WHAT TO PRODUCE => Lines to restate from the data below: from the one containing "Click the T ties column header" to the one containing "Expand the Name Box dropdown arrow", both included. Give them again exactly, and only them.

(Stored data entries)
=== Section Start ===
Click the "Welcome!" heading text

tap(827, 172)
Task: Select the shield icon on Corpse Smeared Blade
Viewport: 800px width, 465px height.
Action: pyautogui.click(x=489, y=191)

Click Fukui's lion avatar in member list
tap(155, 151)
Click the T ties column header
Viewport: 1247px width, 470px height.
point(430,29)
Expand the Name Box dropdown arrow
=== Section End ===
=== Section Start ===
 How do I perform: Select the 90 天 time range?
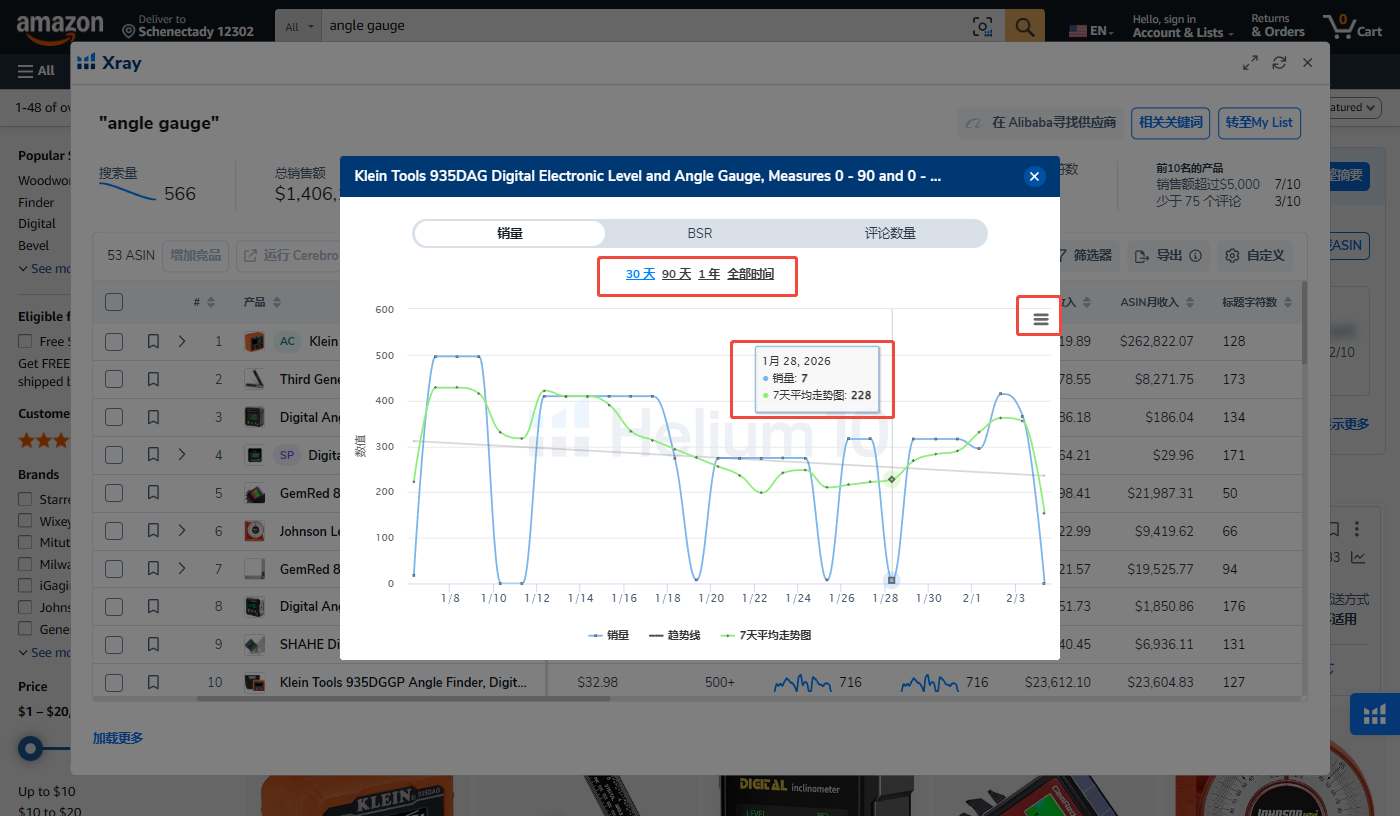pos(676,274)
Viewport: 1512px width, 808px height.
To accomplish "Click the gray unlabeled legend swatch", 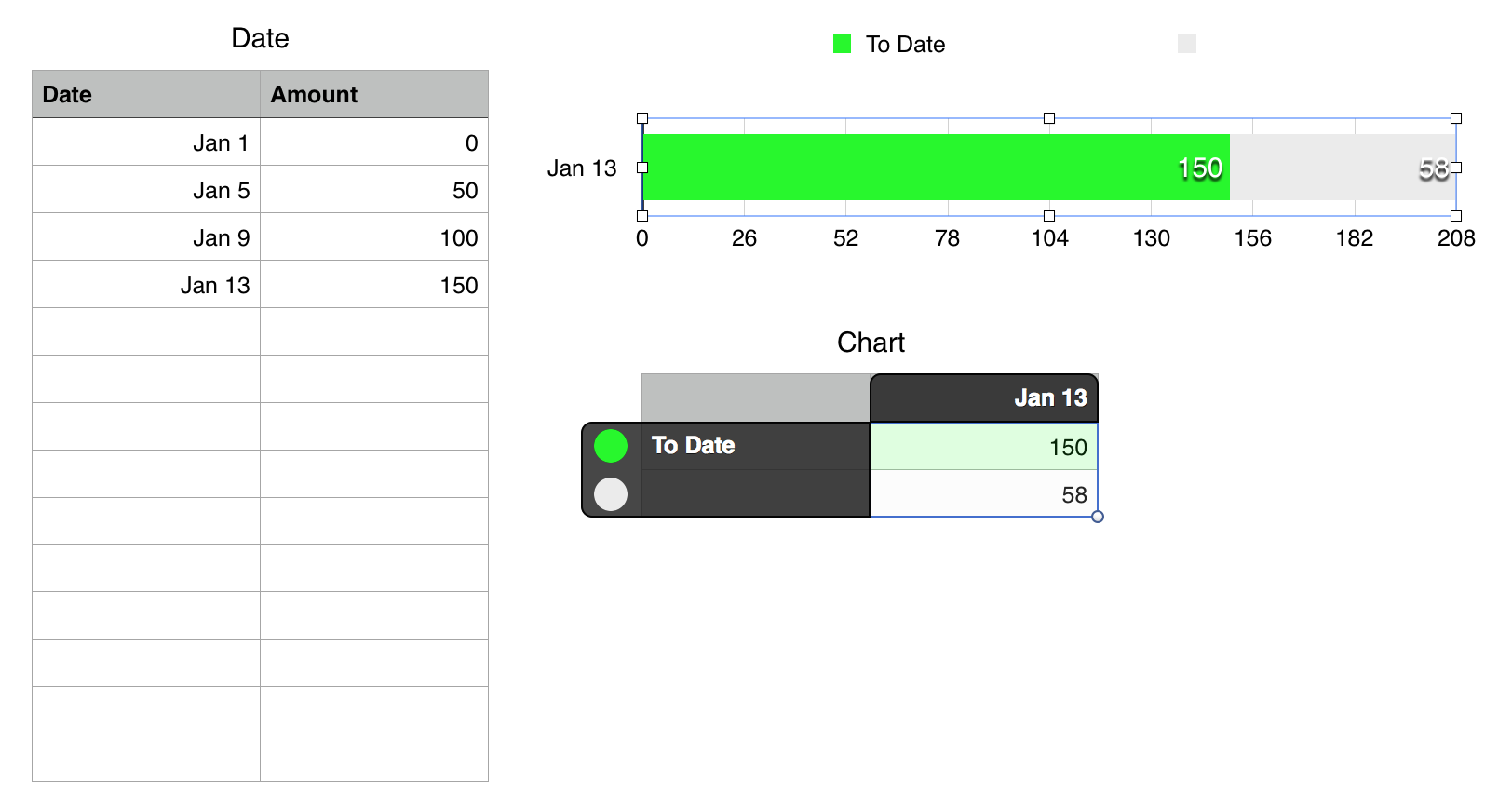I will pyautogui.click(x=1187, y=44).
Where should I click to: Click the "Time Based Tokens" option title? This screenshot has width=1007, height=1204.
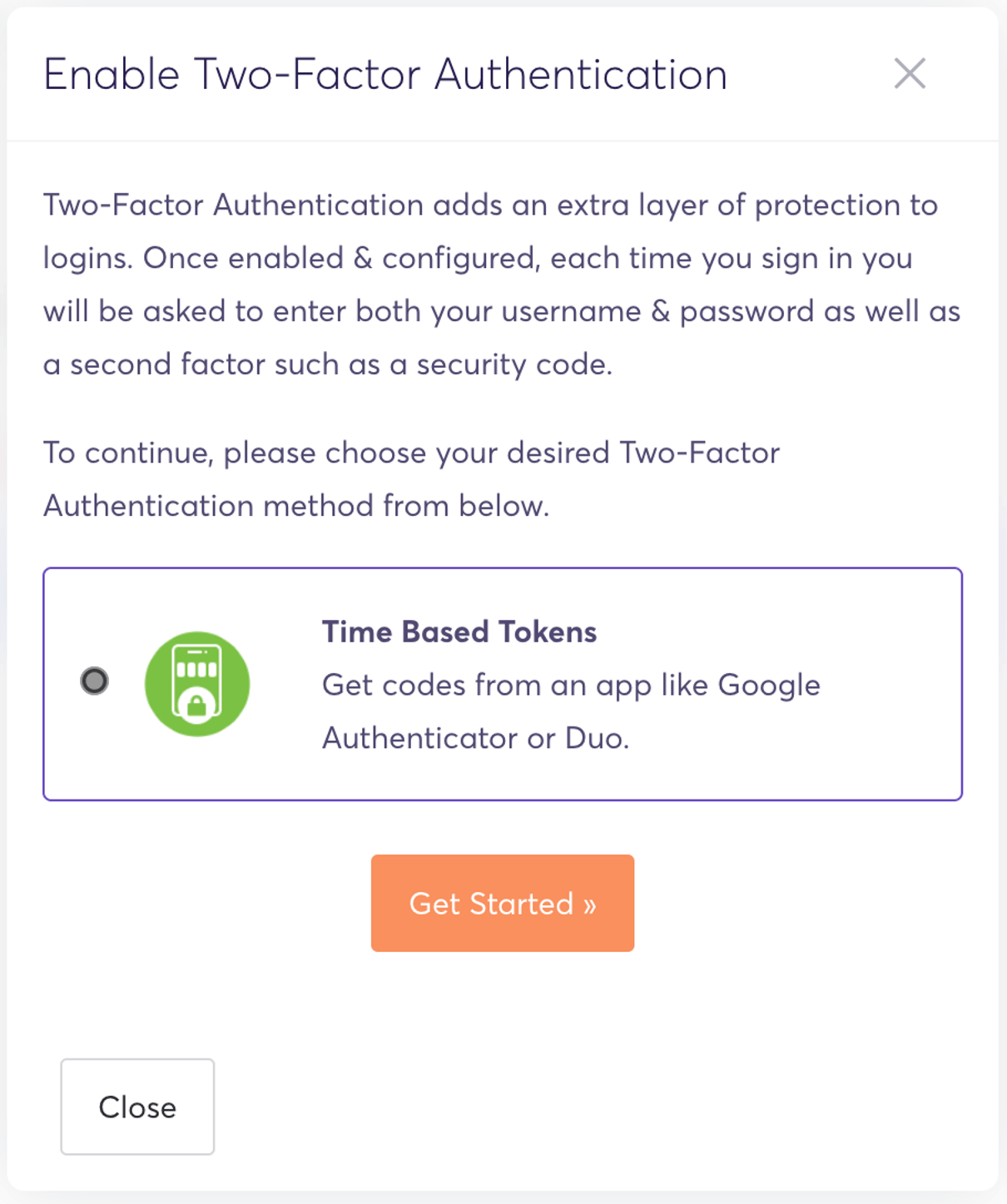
=== Section End ===
EXPECTED ANSWER =>
Click the T ties column header
Viewport: 1247px width, 470px height.
point(430,29)
Expand the Name Box dropdown arrow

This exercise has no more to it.